Daily menus for each DC are published online in order to help students know what is being offered, according to the Student Housing website. These are resources that Chang said he regularly took advantage of. 

“I would check both menus online to see what kind of foods that they had to offer, and would choose my dining common accordingly,” Chang said. “There were the rare days that Latitude served ramen or steak, both of which were allergen free, and I was always the first of my friends to know about it.” 

All dishes in the DCs are also labeled for wheat, gluten, soy, dairy, shellfish, eggs, tree nuts, peanuts, sesame and coconut. Allergy-friendly options in each DC are available at the Bistro, where a variety of dishes without any major allergens can be found. However, the DCs are not certified allergy-free or gluten-free facilities since other dishes served may contain major allergens, according to the Student Housing website. 

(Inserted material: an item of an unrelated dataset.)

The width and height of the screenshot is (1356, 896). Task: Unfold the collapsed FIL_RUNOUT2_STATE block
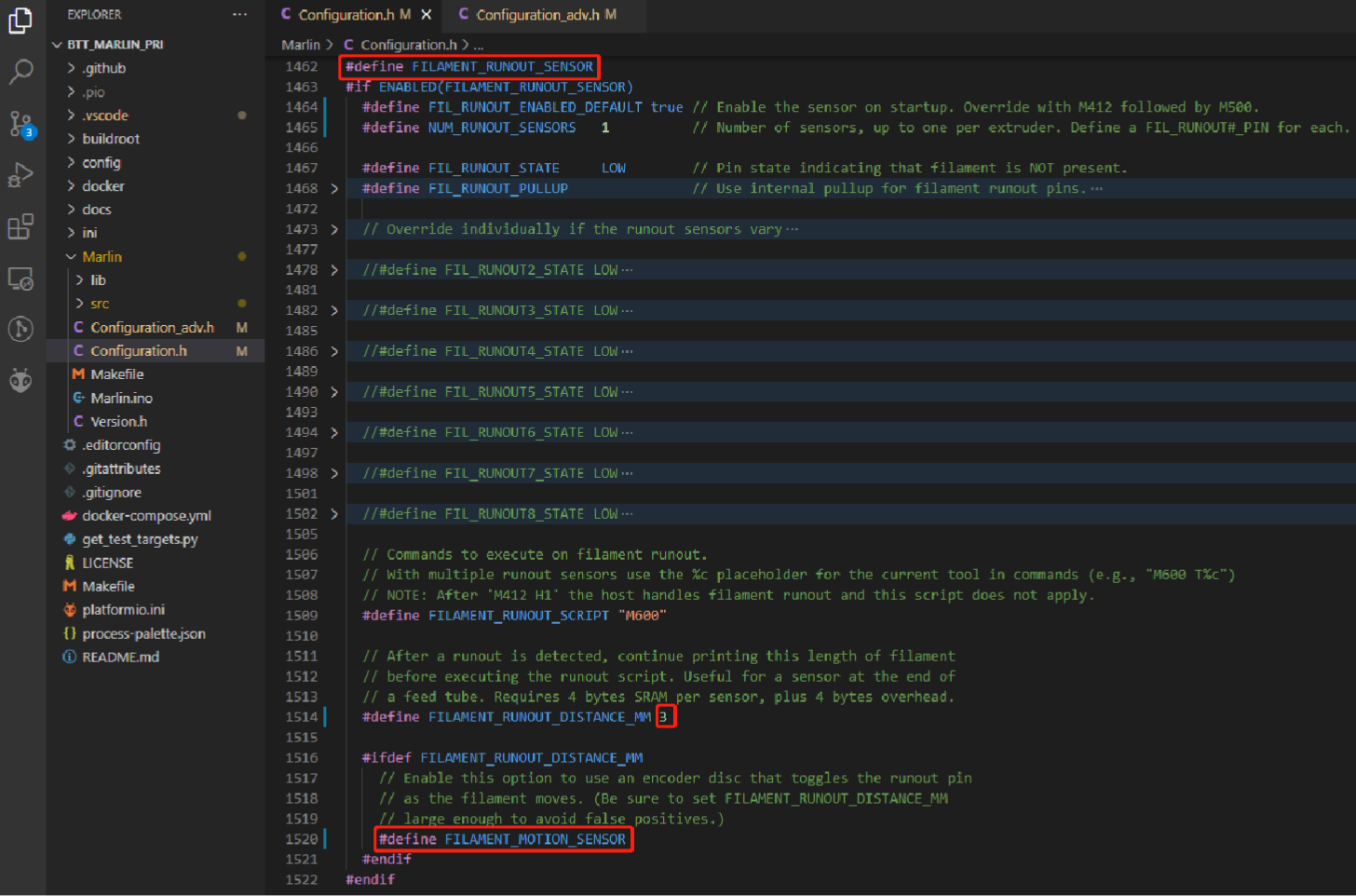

Chang said that while he did know about the daily online menus for the DCs, he wishes he had known about some of the other resources available to UC Davis students with food allergies. 

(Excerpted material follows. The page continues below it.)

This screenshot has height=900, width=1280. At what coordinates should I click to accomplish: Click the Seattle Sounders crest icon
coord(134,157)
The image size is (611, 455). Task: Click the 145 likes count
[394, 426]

“I […] recently learned of the ‘Food Allergy and Dietary Accommodations’ page on the Student Housing and Dining Services Website, which detailed all the information and accommodations that the dining commons and other on campus food offerings would make,” Chang said. “I wish that I discovered this page sooner, as there were many options that I was not aware of in my freshman year.” 

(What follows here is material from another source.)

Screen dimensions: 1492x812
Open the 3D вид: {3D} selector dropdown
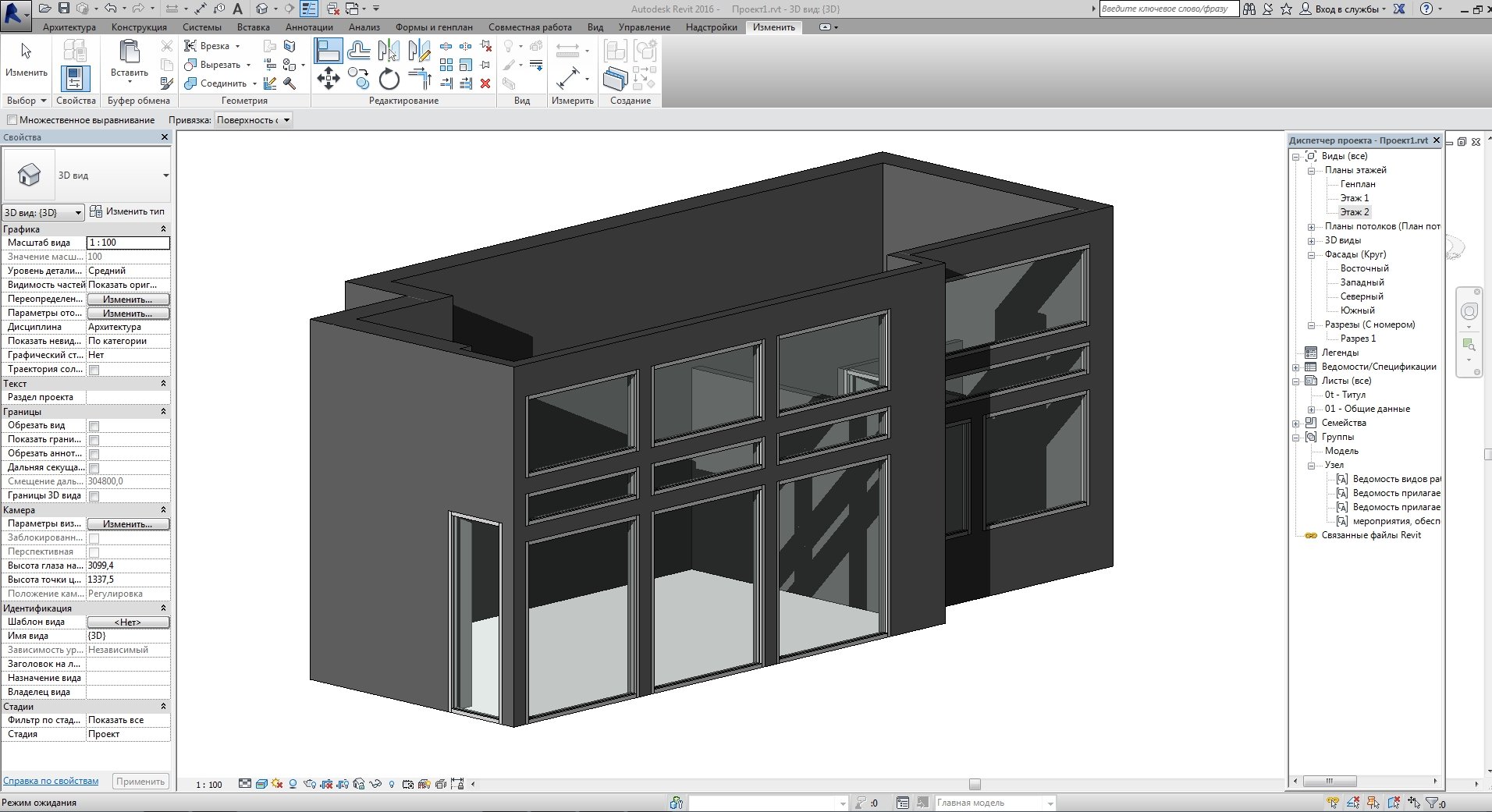(43, 212)
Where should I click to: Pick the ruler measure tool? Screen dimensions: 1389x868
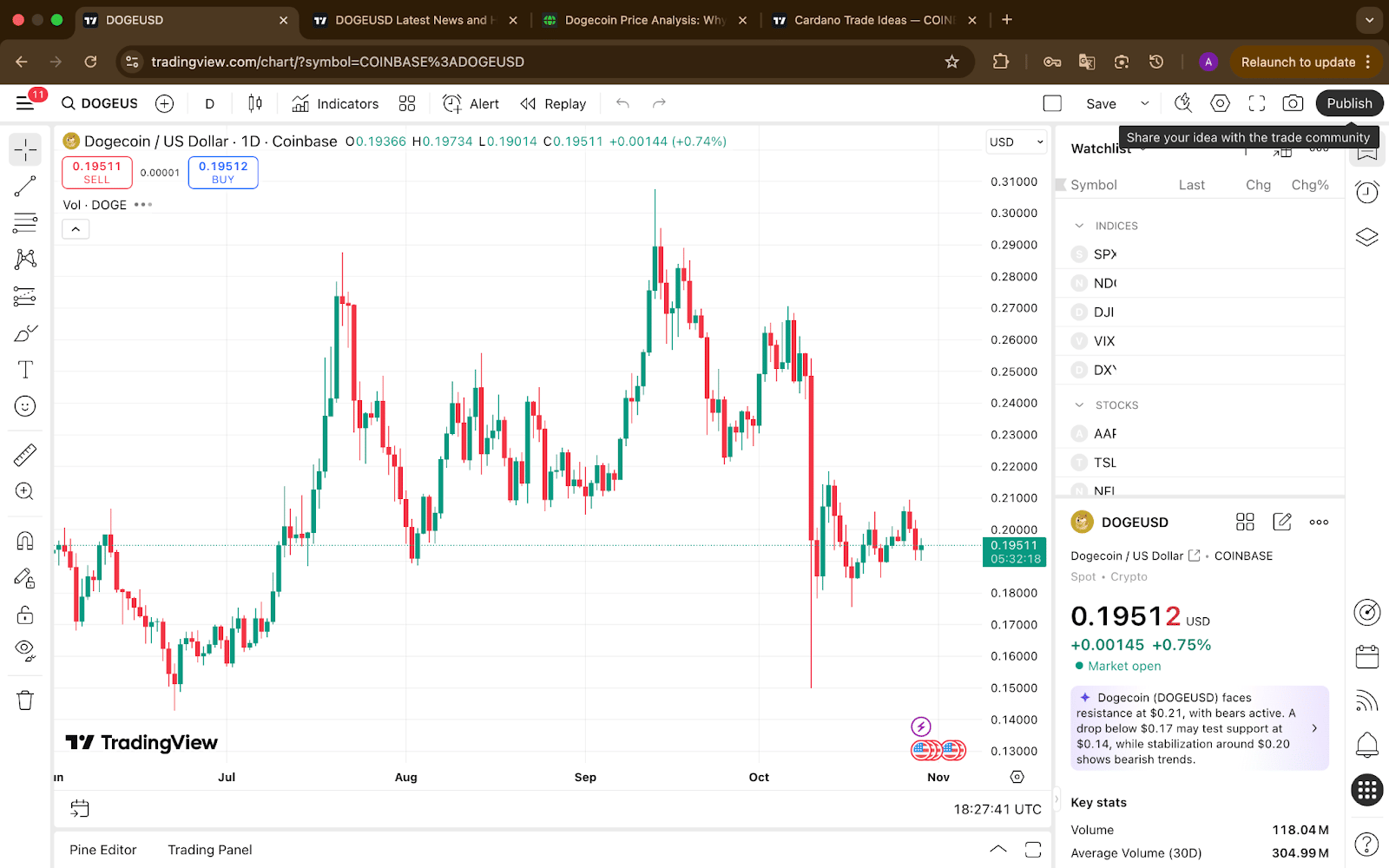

Apart from the accommodations the university offers, there are also ways that students can help support their peers who have food allergies. In a recent press release from UC Davis Health, pediatric allergist and immunologist Victoria Dimitriades suggested some tips to help those with food allergies.

These include taking the time to learn what your friend is allergic to, reading labels, washing your hands to reduce cross-contamination, disclosing allergens in cooked food and knowing what to do if your friend is exposed to allergens. 

Ma offered some advice of her own to students wanting to support their friends in this way. 

“We feel very loved when you remember and check in with us about food options,” Ma said. “But no worries if you forget [because] we can always make do with the options we have. And no need to feel bad or feel like you are restricted to not eat what we are allergic to in front of us, unless it’s a severe nut allergy or something. […] We want you to enjoy what we can’t eat.”